Well, you’re going to see it how he sees it. More on that…

I spent several very late nights getting the horse completed for Christmas. Three nights ago, I was able to get the legs mounted to the body. I was suffering with aligning each front and each back leg but then benifitted from the time that I spent leveling my work surfaces. Thanks to Neil Lamens for that little tidbit gleaned from his Furnitology Blog. With a level work surface, the left side legs were aligned, then the horse was held plumb and the opposite sides were clamped, checked and then fastened.

After another long night of getting things sanded, routed and ready for the next step, the horse was mounted to the rockers. This was a finicky little step as I wanted it to sit level saddle when no weight was on it. That was a lot of trial and error and a hope that a K-body in front of the front legs, and one behind the back legs, would cancel each other out.
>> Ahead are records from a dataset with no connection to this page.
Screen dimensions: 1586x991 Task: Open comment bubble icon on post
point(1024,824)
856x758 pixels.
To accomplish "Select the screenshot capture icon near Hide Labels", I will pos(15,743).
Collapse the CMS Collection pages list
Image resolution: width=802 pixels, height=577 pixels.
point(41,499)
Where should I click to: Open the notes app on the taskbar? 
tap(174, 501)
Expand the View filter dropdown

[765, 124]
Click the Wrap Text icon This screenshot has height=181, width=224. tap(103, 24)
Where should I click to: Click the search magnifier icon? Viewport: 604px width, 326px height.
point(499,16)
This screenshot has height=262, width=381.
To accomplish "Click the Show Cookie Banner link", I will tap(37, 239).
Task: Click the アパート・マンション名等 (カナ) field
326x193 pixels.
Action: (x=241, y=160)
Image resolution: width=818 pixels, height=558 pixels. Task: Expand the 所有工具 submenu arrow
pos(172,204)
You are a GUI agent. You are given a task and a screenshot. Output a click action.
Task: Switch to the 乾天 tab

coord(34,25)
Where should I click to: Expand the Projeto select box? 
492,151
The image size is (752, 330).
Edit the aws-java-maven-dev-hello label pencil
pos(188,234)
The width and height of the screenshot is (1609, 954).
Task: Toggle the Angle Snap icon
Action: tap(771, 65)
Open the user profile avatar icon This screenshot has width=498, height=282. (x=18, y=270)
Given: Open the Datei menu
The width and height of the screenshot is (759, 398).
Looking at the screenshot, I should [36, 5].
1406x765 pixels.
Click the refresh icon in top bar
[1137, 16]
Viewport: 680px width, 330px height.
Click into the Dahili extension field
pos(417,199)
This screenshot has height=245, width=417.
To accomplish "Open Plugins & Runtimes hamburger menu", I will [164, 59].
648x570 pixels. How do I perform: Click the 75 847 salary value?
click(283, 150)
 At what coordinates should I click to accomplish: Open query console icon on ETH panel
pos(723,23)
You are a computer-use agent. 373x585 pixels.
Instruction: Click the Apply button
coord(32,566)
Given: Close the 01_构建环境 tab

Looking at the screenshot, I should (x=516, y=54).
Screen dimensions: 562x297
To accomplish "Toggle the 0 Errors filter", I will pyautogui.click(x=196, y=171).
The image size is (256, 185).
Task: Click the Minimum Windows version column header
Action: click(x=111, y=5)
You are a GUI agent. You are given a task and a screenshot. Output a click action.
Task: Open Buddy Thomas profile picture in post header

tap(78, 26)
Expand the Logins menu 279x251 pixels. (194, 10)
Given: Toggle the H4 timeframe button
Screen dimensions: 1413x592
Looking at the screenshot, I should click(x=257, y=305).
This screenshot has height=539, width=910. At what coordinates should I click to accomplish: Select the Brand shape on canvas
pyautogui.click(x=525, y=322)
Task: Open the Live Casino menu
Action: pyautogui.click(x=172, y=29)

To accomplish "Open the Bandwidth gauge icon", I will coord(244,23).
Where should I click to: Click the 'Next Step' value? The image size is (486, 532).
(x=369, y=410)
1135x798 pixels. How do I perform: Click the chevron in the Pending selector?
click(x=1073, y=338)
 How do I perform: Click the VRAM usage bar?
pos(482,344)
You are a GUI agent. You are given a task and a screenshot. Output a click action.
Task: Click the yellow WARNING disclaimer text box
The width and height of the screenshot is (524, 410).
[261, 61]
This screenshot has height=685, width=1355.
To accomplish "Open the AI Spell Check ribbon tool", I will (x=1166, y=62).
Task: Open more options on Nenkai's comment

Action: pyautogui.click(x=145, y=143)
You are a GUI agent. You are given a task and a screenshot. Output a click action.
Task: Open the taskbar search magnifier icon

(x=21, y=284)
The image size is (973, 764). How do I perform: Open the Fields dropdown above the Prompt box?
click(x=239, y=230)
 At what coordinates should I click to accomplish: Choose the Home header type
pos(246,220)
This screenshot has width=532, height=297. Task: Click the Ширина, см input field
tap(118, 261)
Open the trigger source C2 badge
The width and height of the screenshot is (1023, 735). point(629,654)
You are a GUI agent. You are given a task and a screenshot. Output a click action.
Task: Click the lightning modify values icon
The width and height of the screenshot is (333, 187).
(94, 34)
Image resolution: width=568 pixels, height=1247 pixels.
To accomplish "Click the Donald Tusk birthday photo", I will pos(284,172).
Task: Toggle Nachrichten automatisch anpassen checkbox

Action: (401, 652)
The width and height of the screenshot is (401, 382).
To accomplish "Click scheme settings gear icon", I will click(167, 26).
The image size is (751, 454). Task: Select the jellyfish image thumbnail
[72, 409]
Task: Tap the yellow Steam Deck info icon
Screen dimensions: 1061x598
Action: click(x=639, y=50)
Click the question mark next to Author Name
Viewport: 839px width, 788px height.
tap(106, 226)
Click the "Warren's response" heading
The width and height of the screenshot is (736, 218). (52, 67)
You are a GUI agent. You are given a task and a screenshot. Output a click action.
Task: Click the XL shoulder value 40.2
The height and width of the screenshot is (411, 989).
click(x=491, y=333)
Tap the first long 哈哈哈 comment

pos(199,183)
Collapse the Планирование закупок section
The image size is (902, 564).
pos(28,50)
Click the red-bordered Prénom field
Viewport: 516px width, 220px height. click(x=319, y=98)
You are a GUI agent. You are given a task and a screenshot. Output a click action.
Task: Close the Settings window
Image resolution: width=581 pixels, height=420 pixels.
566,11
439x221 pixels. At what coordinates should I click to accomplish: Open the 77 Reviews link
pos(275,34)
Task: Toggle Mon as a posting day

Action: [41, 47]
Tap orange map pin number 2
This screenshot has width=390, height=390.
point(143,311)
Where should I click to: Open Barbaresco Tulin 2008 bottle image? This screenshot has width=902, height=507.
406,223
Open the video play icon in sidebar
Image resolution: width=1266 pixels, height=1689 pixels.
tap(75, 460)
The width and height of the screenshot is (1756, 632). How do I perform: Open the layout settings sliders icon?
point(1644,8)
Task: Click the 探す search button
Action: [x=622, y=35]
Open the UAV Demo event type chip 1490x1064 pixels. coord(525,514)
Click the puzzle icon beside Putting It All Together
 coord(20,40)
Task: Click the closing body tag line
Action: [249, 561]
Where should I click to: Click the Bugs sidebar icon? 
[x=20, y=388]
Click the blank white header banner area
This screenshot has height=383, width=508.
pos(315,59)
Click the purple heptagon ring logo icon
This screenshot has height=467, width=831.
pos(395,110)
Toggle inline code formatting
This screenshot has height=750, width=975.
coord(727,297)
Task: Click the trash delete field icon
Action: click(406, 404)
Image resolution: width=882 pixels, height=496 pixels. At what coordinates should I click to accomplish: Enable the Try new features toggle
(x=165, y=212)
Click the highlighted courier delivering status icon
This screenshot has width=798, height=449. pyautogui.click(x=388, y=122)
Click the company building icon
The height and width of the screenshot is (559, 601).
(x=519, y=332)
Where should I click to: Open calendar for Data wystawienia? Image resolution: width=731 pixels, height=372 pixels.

I added some cross bracing to the rockers and it’s starting to look like a rocking horse. I also added mane and tail accents to the horse.

All the screw holes that will see little feet were plugged with flush taper plugs, and the rest were plugged with decorative buttons. The handles were added and the horse is ready to give for Christmas.

I decided to not rush the finish process so he’ll get to play with it a bit, and then I’ll put finish on it next week so I don’t have to rush that part.

Once the finish is on, I’ll add him/her to the projects list. Just a small list of final touches that will get done next week: Ear blocks, step blocks, finish.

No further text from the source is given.